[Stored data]
════════════════

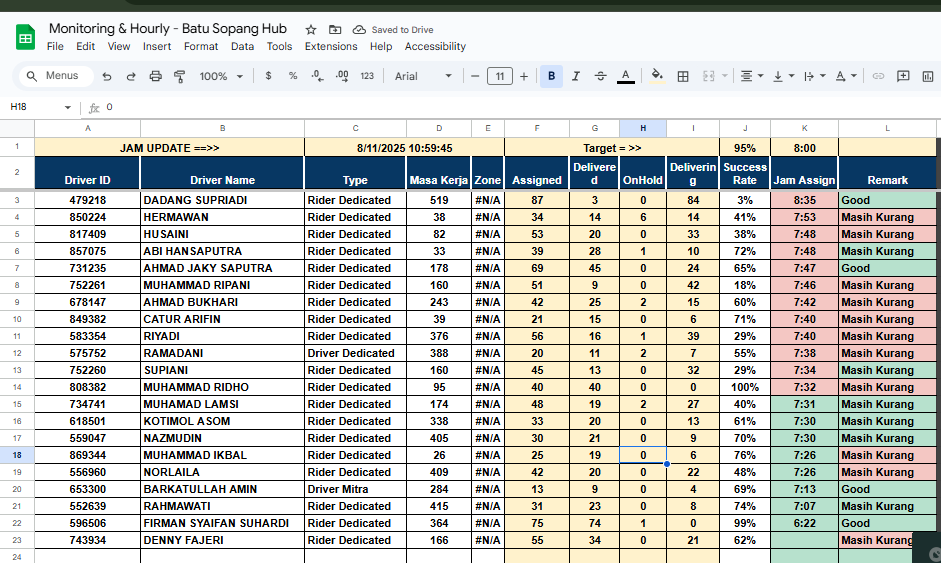Toggle Italic formatting button
The height and width of the screenshot is (563, 941).
click(576, 76)
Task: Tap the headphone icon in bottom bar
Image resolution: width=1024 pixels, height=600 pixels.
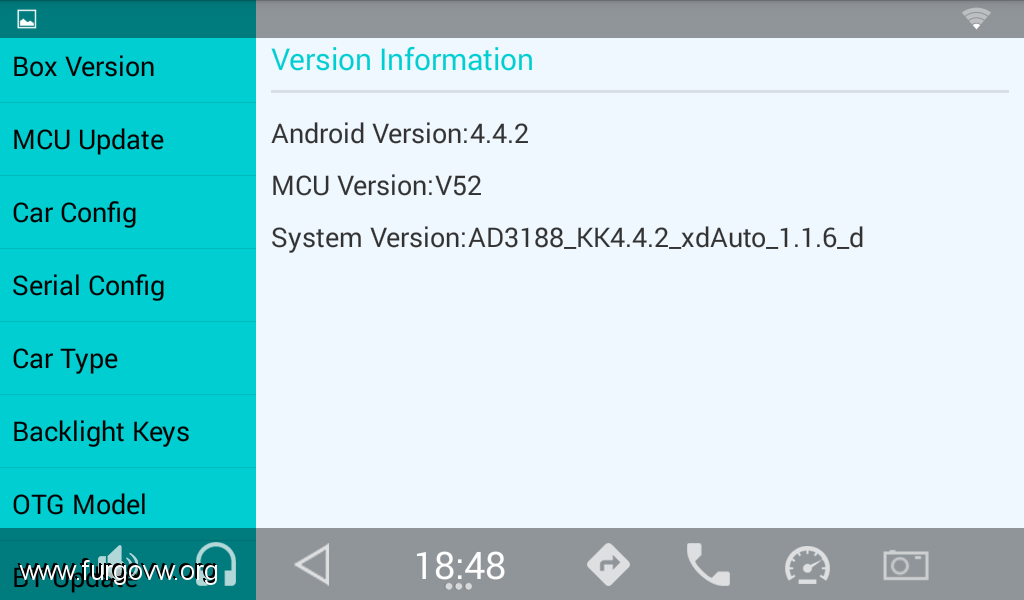Action: [x=216, y=564]
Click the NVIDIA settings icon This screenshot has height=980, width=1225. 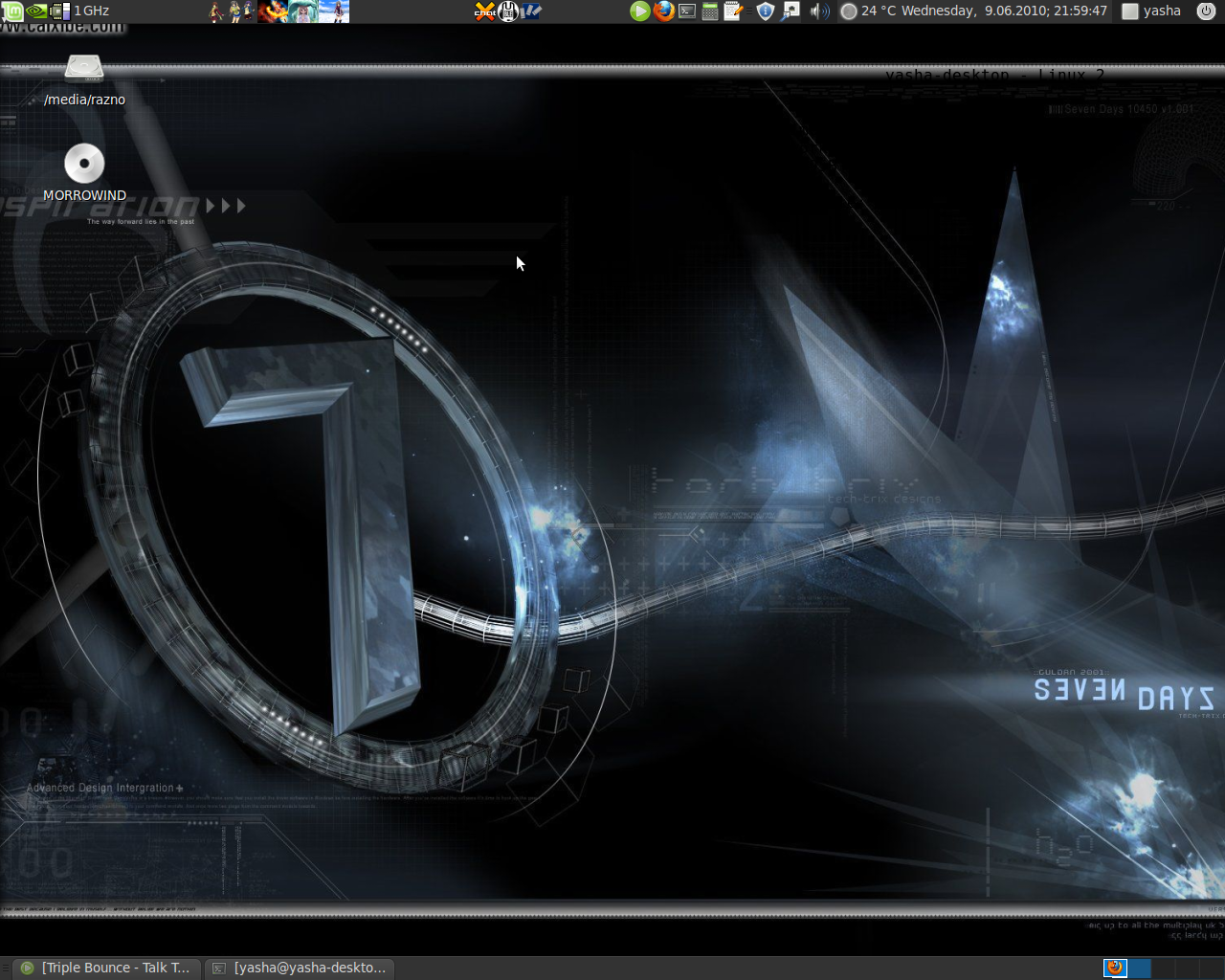pos(36,11)
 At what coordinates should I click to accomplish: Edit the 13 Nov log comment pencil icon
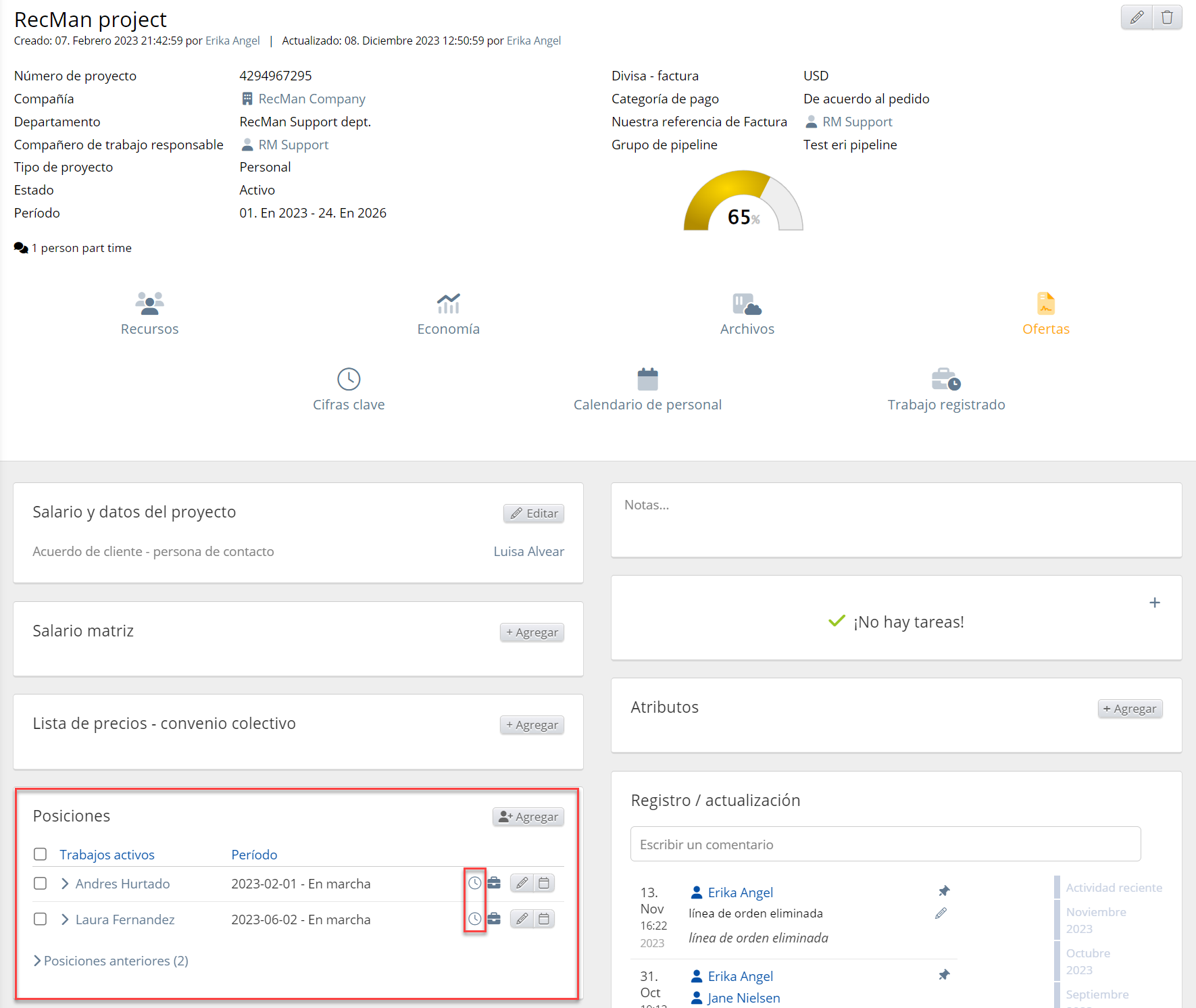pos(941,913)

════════════════

Where the line containing "At what coordinates" appears above, start there and set down each line exactly through the last line of the data; leave out every picture.

 At what coordinates should I click to accomplish: Edit the 13 Nov log comment pencil icon
pos(941,913)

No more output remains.